Two artists have turned an unused retail space in Bristol city centre into a place where people can explore their creativity and increase their wellbeing
A kinetic drawing workshop Photo © Lightbox
Light Box, which has drawn funding from Bristol City Council and NHS Bristol, was set up in Broadmead shopping centre by Lucy Duggan and Lucy Barefoot and offers ten different workshops to the public. Through practical creative tasks such as making huge paper sculptures, people are helped to develop confidence or experience playfulness for example.
The project was developed in consultation with positive psychology experts and has been assessed by The University of West England, which found clear increases in participants’ wellbeing after attending the workshops. This has led to local GP’s referring patients directly to Light Box.
A key aim of the project is to tackle metal health stigma. “Part of that stigma is the idea that mental health only applies to some people,” says Lucy, “whereas in fact everyone has mental health and everyone is on the continuum somewhere.”
Light Box has had a wide range of people through its doors, from teenagers to people in their 70s, including vulnerable individuals such as those overcoming traumatic life events.
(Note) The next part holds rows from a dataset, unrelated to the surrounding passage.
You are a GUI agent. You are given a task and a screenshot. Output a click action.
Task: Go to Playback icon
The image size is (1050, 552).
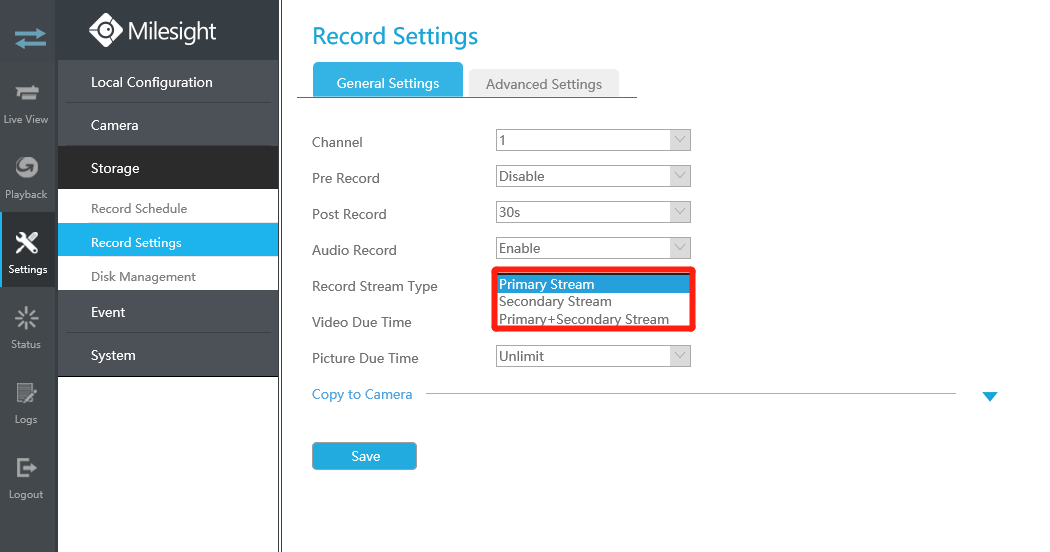tap(27, 167)
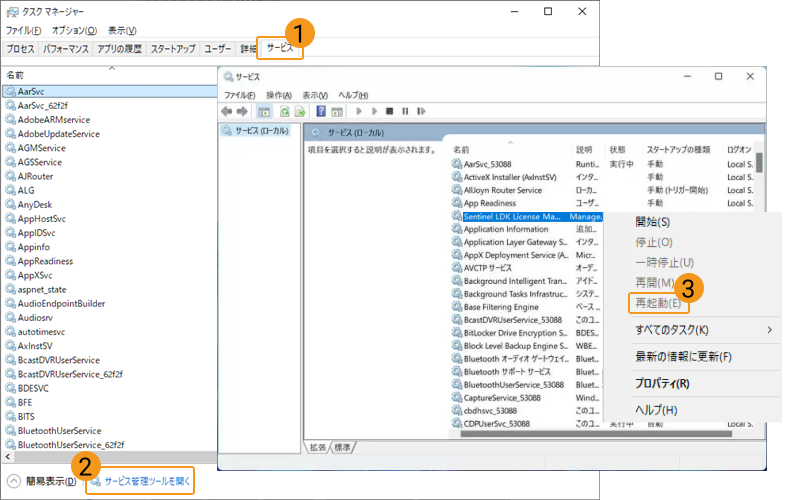Screen dimensions: 791x500
Task: Click the Pause Service toolbar icon
Action: 403,111
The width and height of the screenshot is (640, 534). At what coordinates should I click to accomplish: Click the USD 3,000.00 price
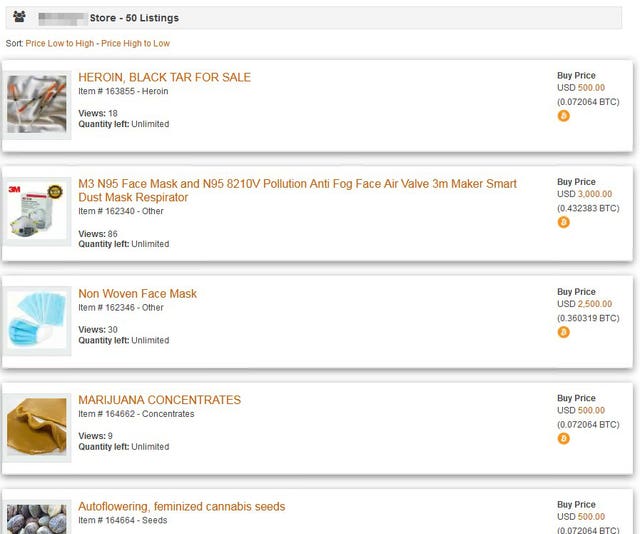[x=584, y=194]
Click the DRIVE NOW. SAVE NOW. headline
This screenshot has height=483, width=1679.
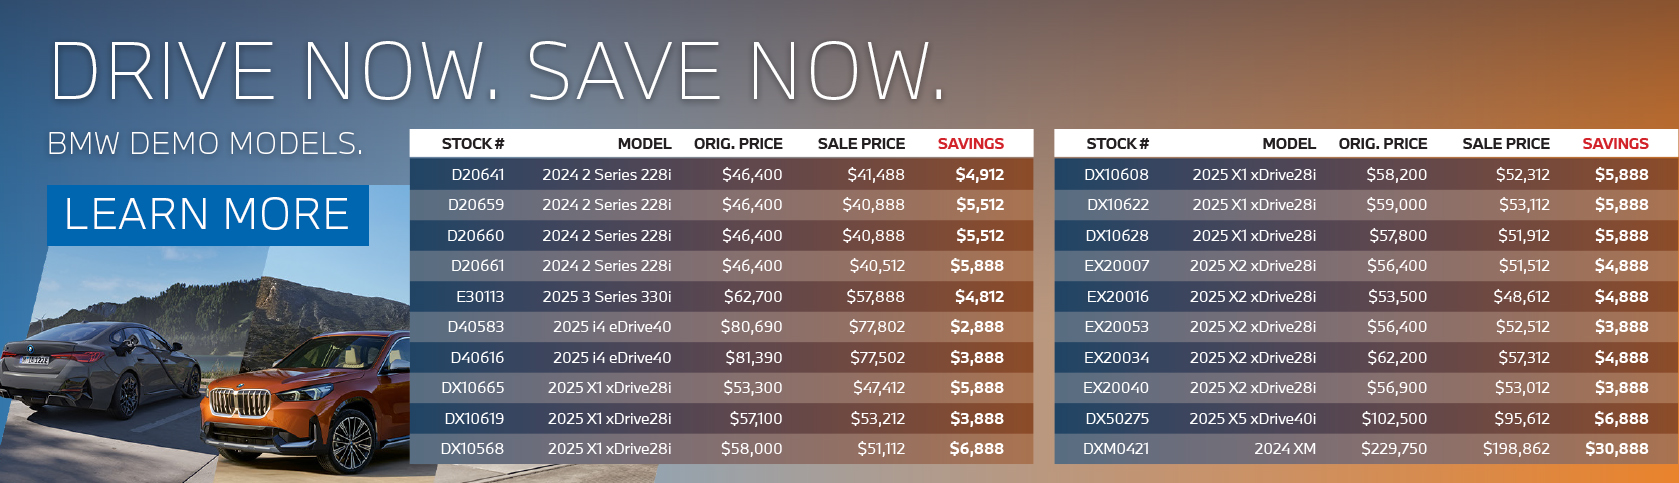(x=497, y=72)
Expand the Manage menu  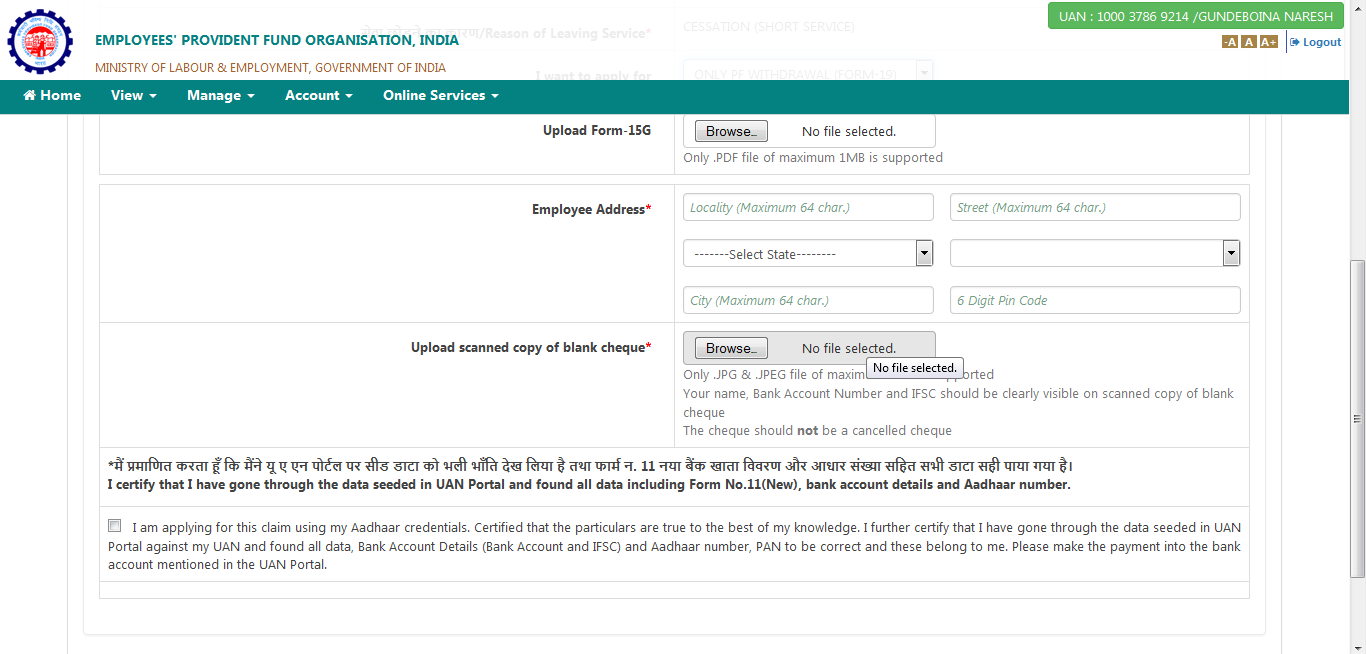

“We help people realise they have a lot of creative power to be happier than they are. We can’t get rid of everyone’s problems, but we believe that everyone can become stronger,” says Lucy.
The project has received interest from other parts of the country with empty retail spaces. “We would like to see this being recognised as a community mental health service,” says Lucy. “This is an excellent and very cost effective alternative to other approaches that haven’t worked.”